Gifted and Talented Education GATE


Characteristics of gifted children

Intelligence and giftedness are not simple concepts that lend themselves to precise definitions, and their meaning continues to evolve as we learn more.  What is understood, however, is that children like these are thinking and behaving in ways that are advanced and different when they are compared with other children their same age. They have differing educational needs that require special programs and accommodations from their teachers and schools.

Gifted children are more common than people think. They are different in some ways from other children, but they are similar in many ways, too. There is considerable diversity among gifted children in terms of personalities, interests, abilities or temperaments. Abilities within a gifted child often have substantial variation and develop unevenly across skill areas. This asynchronous (uneven) development makes gifted children a very diverse group. The wide span of abilities and skills within an individual child has major implications for a gifted child’s curriculum and grade placement.

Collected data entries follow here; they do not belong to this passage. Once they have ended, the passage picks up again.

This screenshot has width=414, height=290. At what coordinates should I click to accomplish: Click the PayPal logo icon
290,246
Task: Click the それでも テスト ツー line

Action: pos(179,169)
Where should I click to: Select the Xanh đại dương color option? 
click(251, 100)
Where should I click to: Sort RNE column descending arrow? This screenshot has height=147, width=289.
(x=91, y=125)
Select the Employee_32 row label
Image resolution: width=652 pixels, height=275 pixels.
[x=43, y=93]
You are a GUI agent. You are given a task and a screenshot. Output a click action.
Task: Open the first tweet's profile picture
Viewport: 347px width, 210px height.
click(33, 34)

Gifted children need programs that offer flexibility and individualization.

Not all gifted children show all these characteristics, but there are common traits that occur frequently within the gifted population:

Strong verbal abilities, unusually good memories, intense curiosity, wide range of interests, interest in experimenting, passionate imagination and creativity, remarkable sense of humor, desire for reasons and understanding, impatience with others or with themselves, longer attention span, complex thinking, concern with social or political problems and injustices, and sensitivity.

To summarize, gifted children are usually enthusiastic about learning, intensely curious and can be engrossed in many ideas and activities. To support and cultivate this enthusiasm, gifted children need a supportive educational environment that meets their specific needs holistically.

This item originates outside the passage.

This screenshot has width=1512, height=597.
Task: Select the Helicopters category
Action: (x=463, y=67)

In addition to the characteristics above, gifted children can have what are known as “Overexcitabilities.” Polish psychologist Kazimierz Dabrowski identified five areas in which children exhibit intense behaviors, also known as "Overexcitabilities" or "Super-sensitivities." They are psychomotor, sensual, emotional, intellectual, and imaginational. Gifted children tend to have multiple areas of intensity. Gifted children, in general, tend to be more intense than other children in everything they do.

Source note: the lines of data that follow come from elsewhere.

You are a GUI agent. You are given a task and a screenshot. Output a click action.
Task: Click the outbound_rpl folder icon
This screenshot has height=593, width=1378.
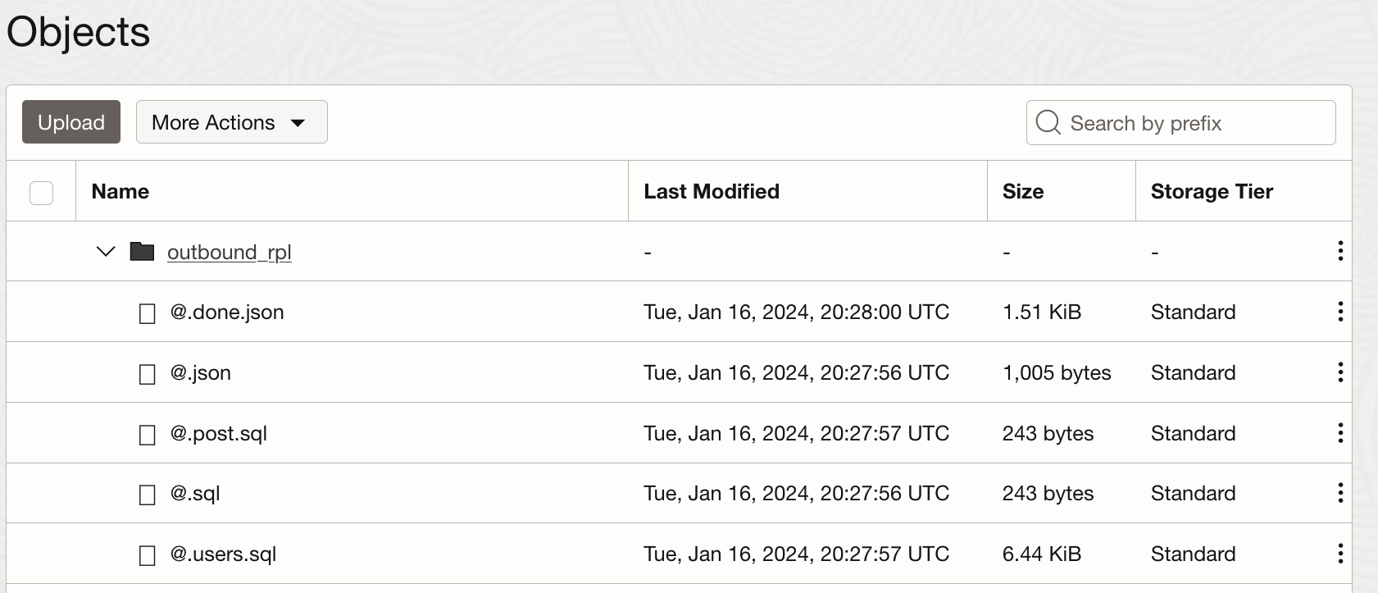pyautogui.click(x=142, y=251)
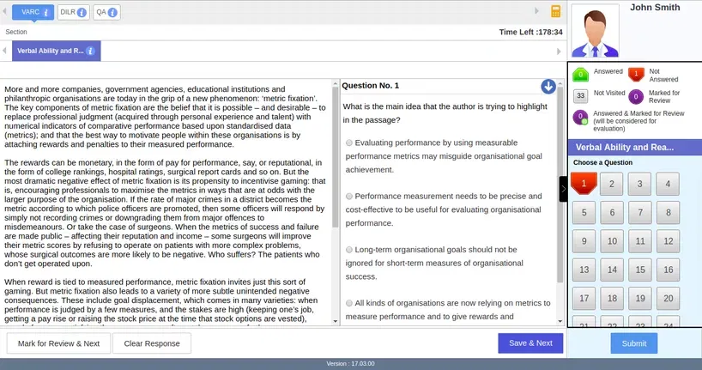This screenshot has height=370, width=702.
Task: Jump to question 7 in palette
Action: point(639,212)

Due to their specific Overexcitabilities and asynchronous development, gifted children experience life in qualitatively different ways and need flexible learning environments that meet academic and social/emotional needs.

Potential problems can stem directly from the strengths of a gifted child.  Each of these possible difficulties can cause stress for gifted children, as well as for those around them. The following table from James Webb’s A Parent’s Guide to Gifted Children illustrates this point:

Strengths Possible Challenges
Acquires and retains information quickly Impatient with the speed of others; dislikes routine and drill; may resist mastering foundation skills; may make concepts unduly complex
Inquisitive attitude; intellectual curiosity; intrinsic motivation; searches for significance Asks embarrassing questions; strong willed; excessive in interests; expects same of others
Ability to conceptualize, abstract, synthesize; enjoys problem-solving and intellectual activity Rejects of omits details; resists practice or drill; questions teaching procedures
Can see cause-effect relations Difficulty accepting the illogical, such as feelings, traditions, matters to be taken on faith
Love of truth, equity and fair play Difficulty being practical; worries about humanitarian concerns
Enjoys organizing things and people into structure and order; seeks to systematize Constructs complicated rules or systems; may seem bossy, rude or domineering
Large vocabulary and facile verbal proficiency; broad information in advanced areas May use words to escape or avoid situations; becomes bored with school and age peers; seen by others as a “know-it-all"
Thinks critically; has high expectations; is self-critical and evaluates others Critical or intolerant of others; may become discouraged or depressed; perfectionistic
Keen observer; willing to consider the unusual; seeks new experiences Overly intense focus; may be gullible
Creative and inventive; likes new ways of doing things May disrupt plans or reflect what is already known; seen by others as different and out- of-step
Intense concentration; long attention span in areas of interest; goal-directed behavior; persistent Resists interruption; neglects duties or people during periods of focused interest; seen as stubborn
Sensitivity, empathy for others; desire to be accepted by others Sensitivity to criticism or peer rejection; expects others to have similar values; need for success and recognition; may feel different and alienated
High energy, alertness, eagerness; periods of intense efforts Frustration with inactivity; eagerness may disrupt others’ schedules; needs continual stimulation; may be seen as hyperactive
Independent; prefers individualized work; reliant on self May reject parent or peer input; non- conformist; may be unconventional
Diverse interests and abilities; versatile May appear scattered and disorganized; becomes frustrated over lack of time; others may expect continual competence
Strong sense of humor Sees absurdities of situations; humor may not be understood by peers; may become “class clown” to gain attention

The characteristics of a gifted child cannot be removed; they are an integral part of the child.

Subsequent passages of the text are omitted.